The style guide at hand provides a set of rules designed to achieve readable and maintainable R code. Still, of course, it represents a subjective view (of the author) on how to achieve these goals and does not raise any claims of being complete. Thus, if there are viable alternatives to the presented rules or if they are against the intuition of the user, possibly even resulting in hard-to-read code, it is better to deviate from the rules rather than blindly following them.

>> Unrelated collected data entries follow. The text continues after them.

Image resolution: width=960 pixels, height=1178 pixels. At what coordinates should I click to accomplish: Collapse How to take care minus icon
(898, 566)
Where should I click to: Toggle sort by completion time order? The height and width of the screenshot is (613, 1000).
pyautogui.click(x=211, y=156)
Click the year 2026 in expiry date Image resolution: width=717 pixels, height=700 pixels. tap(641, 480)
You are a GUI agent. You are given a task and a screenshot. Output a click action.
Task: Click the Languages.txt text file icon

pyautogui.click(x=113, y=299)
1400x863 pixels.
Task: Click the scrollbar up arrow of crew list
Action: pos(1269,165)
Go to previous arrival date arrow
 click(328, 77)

File names end in .R and are meaningful about their content:
Good:
Bad:
Preferrably function names consist of lowercase words separated by an underscore. Using dot (.) separator is avoided as this confuses with the use of generic (S3) functions. It also prevents name clashes with existing functions from the standard R packages. Camel-case style is also suitable especially for predicate functions returning a boolean value. Function names ideally start with verbs and describe what the function does.
# GOOD
create_summary()
calculate_avg_clicks()
find_string()
isOdd()
# BAD
crt_smmry()
find.string()
foo()
Variable names consist of lowercase words separated by an underscore or dot. Camel-case style is also suitable especially for variables representing boolean values. Variable names ideally are attributed nouns and describe what (state) they store.
Good:
summary_tab
selected_timeframe
out.table
hasConverged
Bad:
smrytab
selTF
outtab
hascnvrgd
Name clashes with existing R base functions must be avoided:
# Very bad:
T <- FALSE
c <- 10
mean <- function(a, b) (a + b) / 2
file.path <- "~/Downloads" # clashes with base::file.path
Loop variables or function arguments can be just single letters if
otherwise use longer variable names.
# GOOD
for (i in 1:10) print(i)
add <- function(a, b) a + b
rnorm <- function(n, mean = 0, sd = 1)
# BAD
for (unnecessary_long_variable_name in 1:10) {
print(unnecessary_long_variable_name)
}
add <- function(a1, x7) a1 + x7
rnorm <- function(m, n = 0, o = 1)
Function definitions first list arguments without default values, followed by those with default values. In both function definitions and function calls, multiple arguments per line are allowed; line breaks are only allowed between assignments.
# GOOD
rnorm <- function(n, mean=0, sd=1)
pnorm <- function(q, mean=0, sd=1,
lower.tail=TRUE,
log.p=FALSE)
# BAD
mean <- function(mean=0, sd=1, n) # n should be listed first
pnorm <- function(q, mean=0, sd=1, lower.tail= # don't break line here
TRUE, log.p=FALSE)
When calling a function, the meaning of the function call and arguments should be clear from the call, that is, usually function arguments beyond the first are explicitly named or at least invoked with a meaningful variable name, for example, identical to the name of the function argument:
# GOOD
rnorm(1, mean=1, sd=2)
identical(1, 1.0) # no need for explicit naming as meaning of call is clear
mean <- 1
sd <- 2
std.dev <- sd
rnorm(1, mean, sd)
rnorm(1, mean, std.dev)
# BAD
rnorm(1, 1, 1)
Try to limit the number of function arguments to around five. No human being is able to remember much more than this. If needed, group semantically similar arguments in lists or (even better) in functions returning a list. If you have a hard time doing this, you should think about how to split up your function as it probably does too many things.
# GOOD
my_plot <- function(x, y,
colors = list(bg = "red", fg = "green", line = "black"),
linetype = list(main = 1, limit = 2, circle = 3))
{ ... }
# Even better
plot_colors <- function(bg = "red", fg = "green", line = "black") {
list(bg = bg, fg = fg, line = line)
}
plot_linetypes <- function(main = 1, limit = 2, circle = 3) {
list(main = main, limit = limit, circle = circle)
}
my_plot <- function(x, y, colors = plot_colors(),
linetype = plot_linetypes()) { ... }
# BAD
my_plot <- function(x, y,
color.bg = "red", color.fg = "green", color.line = "black",
linetype.main = 1, linetype.limit = 2, linetype.circle = 3)
{ ... }
# Even worse
my_plot <- function(x, y, cl.bg = "red", cl.fg = "green", cl.l = "black",
lt.m = 1, lt.l = 2, lt.c = 3)
{ ... }
# Very bad
my_fit_and_plot <- function(formula, data, sub, w, na.action, method,
x, y, cl.bg = "red", cl.fg = "green",
cl.l = "black", lt.m = 1, lt.l = 2, lt.c = 3)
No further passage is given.